Without funding for the plan, or the implementation of a replacement, it’s likely more people will go uninsured, Mathew said.

“It is very much a concern,” he said, “because the premiums under the ACA were heavily subsidized under the government, and even Medicaid in the state was heavily subsidized under the government, so as those federal funds go away, those plans on the marketplace will be unaffordable and unattainable for a lot of the population.”

If the marketplace plans fail without a workable alternative, Mathew said the numbers of working uninsured Americans likely will significantly increase.

“The working poor will have to go without care,” Mathew said, “unless not-for-profit hospitals like us step up and continue to offer care.”

Hospitals would continue to provide care in that scenario, both Roberts and Mathew said.

“This doesn’t change how we provide for people,” Roberts said. “We continue to provide for the needs of the community, regardless of what’s going on in Washington.”

‘People with insurance end up subsidizing people without insurance’

But, decreases in insurance coverage likely will lead to more uninsured patients coming into emergency rooms for care that otherwise — if covered by insurance — would be provided in less expensive outpatient appointments.

And, that, Roberts said, could add up to increases in hospitals’ bad debt or debt that cannot be recovered.

“I think when patients come to our door, regardless of their ability to pay, we take care of them, and we worry about the money part later,” Mathew said. “But, we still have to find ways to compensate our employees and pay the utility bills, just like everybody else.”
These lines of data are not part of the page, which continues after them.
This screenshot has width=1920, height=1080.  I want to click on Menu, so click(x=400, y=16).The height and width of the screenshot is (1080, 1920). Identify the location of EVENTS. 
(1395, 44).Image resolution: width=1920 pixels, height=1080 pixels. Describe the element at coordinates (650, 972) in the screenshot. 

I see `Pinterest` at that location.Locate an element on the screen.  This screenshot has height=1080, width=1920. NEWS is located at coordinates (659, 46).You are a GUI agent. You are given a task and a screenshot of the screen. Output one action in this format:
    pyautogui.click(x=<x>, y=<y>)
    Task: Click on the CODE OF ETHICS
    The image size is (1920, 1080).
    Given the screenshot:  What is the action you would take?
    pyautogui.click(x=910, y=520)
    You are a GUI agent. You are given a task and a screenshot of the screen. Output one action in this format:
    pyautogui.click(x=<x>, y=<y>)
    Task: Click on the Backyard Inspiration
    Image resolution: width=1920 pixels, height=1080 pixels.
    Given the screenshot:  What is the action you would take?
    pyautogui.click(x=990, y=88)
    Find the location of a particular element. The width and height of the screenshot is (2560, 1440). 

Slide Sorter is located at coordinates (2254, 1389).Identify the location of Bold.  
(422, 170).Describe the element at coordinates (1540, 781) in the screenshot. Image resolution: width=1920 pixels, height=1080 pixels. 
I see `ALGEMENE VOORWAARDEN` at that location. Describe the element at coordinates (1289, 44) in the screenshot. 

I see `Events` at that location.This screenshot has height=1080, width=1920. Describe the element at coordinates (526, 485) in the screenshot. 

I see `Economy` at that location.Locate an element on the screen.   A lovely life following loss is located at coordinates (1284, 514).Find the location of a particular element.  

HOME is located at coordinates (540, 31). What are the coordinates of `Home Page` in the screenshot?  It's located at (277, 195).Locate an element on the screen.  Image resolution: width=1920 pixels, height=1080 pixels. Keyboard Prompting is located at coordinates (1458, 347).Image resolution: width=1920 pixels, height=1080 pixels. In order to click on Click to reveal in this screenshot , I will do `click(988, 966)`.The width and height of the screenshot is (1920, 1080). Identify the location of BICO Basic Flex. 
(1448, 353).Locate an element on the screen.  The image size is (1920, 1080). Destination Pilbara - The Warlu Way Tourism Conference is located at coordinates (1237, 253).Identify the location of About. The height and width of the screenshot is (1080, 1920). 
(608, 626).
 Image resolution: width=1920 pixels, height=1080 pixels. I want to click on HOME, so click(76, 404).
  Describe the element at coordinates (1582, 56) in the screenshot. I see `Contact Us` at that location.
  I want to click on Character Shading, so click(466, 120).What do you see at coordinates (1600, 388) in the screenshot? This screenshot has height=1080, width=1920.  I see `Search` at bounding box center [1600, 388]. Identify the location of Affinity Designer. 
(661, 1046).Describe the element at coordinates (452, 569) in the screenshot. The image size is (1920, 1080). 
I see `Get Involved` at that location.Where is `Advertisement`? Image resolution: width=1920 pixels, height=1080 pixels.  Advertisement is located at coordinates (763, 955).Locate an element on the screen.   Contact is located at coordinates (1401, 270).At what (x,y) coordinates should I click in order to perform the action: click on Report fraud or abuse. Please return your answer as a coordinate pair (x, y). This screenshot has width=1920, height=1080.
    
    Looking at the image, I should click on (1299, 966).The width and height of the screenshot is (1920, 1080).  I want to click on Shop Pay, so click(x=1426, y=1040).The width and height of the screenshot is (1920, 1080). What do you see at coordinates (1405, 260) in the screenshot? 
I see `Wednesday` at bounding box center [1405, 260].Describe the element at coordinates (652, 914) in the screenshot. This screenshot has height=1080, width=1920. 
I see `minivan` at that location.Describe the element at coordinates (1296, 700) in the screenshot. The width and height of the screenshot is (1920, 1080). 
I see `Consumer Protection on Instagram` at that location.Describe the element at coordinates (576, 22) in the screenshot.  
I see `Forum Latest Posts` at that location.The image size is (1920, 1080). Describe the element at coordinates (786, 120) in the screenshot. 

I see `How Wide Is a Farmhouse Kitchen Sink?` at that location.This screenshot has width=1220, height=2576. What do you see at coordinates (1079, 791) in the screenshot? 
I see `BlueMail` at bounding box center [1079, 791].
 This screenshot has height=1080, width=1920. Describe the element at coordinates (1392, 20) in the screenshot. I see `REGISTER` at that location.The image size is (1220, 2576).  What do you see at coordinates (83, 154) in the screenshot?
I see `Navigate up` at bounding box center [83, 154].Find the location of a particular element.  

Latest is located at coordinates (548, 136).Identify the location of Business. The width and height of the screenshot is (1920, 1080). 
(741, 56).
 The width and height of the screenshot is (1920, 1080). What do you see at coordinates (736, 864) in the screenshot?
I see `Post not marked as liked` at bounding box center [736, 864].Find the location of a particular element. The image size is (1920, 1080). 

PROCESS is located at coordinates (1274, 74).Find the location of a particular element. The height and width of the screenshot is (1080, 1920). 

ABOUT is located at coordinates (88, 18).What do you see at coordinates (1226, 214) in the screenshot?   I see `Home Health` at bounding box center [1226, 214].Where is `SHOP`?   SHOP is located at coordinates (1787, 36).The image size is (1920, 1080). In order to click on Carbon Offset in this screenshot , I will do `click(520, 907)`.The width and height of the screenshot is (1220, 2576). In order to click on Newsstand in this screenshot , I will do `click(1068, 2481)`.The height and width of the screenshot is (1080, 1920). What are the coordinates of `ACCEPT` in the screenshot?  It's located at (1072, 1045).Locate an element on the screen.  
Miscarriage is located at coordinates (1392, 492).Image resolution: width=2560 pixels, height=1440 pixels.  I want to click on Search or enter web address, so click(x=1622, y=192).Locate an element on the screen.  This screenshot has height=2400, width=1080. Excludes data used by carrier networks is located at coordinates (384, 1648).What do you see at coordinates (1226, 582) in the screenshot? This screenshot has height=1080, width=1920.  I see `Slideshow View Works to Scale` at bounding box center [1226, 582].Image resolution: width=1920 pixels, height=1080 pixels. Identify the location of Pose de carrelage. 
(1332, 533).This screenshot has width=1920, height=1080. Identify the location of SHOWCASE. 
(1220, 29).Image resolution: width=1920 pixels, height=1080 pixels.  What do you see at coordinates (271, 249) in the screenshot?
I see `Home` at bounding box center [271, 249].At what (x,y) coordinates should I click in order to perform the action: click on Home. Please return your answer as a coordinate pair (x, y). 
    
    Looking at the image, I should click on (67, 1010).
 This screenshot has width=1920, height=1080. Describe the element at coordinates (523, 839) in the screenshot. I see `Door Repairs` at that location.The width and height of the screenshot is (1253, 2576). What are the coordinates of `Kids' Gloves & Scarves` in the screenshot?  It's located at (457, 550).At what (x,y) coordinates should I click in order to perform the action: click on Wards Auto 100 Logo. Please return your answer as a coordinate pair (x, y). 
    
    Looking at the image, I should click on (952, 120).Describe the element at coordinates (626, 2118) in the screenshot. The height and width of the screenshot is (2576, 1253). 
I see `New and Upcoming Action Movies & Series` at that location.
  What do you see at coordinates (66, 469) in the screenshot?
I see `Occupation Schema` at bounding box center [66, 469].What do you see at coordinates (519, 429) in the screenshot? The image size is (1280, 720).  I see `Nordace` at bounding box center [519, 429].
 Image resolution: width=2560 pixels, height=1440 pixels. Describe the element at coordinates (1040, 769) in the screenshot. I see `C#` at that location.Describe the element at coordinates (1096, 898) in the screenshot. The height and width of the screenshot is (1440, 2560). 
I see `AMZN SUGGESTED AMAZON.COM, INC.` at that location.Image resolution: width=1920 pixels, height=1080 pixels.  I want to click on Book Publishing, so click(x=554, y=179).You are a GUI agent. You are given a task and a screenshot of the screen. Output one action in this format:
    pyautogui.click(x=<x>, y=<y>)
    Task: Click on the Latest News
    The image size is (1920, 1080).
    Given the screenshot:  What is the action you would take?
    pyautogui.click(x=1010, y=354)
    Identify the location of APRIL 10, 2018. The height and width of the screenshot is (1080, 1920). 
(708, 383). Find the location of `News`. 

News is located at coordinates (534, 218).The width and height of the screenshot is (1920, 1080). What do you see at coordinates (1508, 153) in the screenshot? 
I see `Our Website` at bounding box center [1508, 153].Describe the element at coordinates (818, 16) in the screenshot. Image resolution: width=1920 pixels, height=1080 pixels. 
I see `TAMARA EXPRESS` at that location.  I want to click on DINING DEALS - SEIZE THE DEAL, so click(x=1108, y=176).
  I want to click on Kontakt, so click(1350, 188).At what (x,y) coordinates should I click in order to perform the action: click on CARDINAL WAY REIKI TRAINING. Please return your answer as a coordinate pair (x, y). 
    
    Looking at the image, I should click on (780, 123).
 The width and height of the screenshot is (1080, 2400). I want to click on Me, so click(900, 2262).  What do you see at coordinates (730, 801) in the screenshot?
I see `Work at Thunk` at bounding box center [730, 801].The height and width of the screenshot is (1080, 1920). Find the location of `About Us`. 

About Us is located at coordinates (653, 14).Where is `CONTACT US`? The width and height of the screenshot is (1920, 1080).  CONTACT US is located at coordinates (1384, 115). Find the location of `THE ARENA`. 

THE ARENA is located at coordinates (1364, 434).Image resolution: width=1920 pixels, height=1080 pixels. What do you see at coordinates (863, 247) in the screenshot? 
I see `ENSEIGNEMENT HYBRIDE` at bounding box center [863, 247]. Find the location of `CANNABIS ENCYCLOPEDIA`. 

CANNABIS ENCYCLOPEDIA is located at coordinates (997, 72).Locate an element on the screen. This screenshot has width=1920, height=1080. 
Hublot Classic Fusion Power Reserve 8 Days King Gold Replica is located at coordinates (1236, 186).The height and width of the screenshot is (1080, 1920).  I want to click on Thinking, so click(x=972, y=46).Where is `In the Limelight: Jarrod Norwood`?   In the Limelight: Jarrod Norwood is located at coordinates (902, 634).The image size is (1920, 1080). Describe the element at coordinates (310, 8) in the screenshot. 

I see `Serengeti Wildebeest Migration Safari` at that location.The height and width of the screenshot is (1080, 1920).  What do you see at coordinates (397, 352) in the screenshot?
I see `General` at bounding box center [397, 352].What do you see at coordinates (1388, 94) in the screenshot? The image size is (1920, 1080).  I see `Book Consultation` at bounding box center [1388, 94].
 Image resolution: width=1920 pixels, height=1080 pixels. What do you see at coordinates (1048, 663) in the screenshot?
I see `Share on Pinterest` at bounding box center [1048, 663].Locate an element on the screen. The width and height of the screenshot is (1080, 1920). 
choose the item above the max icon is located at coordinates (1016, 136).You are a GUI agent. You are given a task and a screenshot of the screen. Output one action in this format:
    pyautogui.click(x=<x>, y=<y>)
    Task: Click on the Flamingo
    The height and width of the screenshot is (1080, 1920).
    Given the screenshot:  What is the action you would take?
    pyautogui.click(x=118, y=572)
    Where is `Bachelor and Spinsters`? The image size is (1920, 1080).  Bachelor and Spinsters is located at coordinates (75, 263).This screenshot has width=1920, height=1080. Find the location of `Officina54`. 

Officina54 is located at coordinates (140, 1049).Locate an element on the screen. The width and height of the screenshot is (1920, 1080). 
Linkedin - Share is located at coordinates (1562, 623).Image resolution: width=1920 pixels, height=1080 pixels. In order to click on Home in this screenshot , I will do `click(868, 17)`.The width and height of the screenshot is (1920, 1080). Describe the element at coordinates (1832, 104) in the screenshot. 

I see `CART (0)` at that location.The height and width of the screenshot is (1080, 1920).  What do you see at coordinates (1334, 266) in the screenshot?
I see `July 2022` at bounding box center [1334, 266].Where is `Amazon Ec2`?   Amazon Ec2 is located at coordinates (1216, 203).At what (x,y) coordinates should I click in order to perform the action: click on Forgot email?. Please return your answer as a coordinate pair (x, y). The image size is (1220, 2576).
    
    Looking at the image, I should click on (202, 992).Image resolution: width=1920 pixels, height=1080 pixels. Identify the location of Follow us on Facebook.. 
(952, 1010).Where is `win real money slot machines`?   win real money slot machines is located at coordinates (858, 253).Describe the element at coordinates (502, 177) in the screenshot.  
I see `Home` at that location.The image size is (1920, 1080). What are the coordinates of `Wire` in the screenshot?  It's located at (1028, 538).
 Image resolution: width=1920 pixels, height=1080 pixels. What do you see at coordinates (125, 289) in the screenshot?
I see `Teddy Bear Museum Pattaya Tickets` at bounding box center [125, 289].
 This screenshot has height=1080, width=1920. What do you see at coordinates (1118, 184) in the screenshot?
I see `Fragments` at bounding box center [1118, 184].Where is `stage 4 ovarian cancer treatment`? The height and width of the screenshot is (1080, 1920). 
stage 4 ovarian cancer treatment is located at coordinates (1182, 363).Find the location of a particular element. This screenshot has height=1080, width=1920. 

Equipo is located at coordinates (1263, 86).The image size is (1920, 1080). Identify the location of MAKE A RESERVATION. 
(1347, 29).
Paying those bills in the face of government cuts means the money to care for the uninsured will have to come from somewhere else. And some of that burden, Mathew said, likely will fall on the rest of the patient population.

“Ultimately, what happens is people with insurance end up subsidizing people without insurance,” Mathew said, “whether it be through higher premiums or higher payments to hospitals.”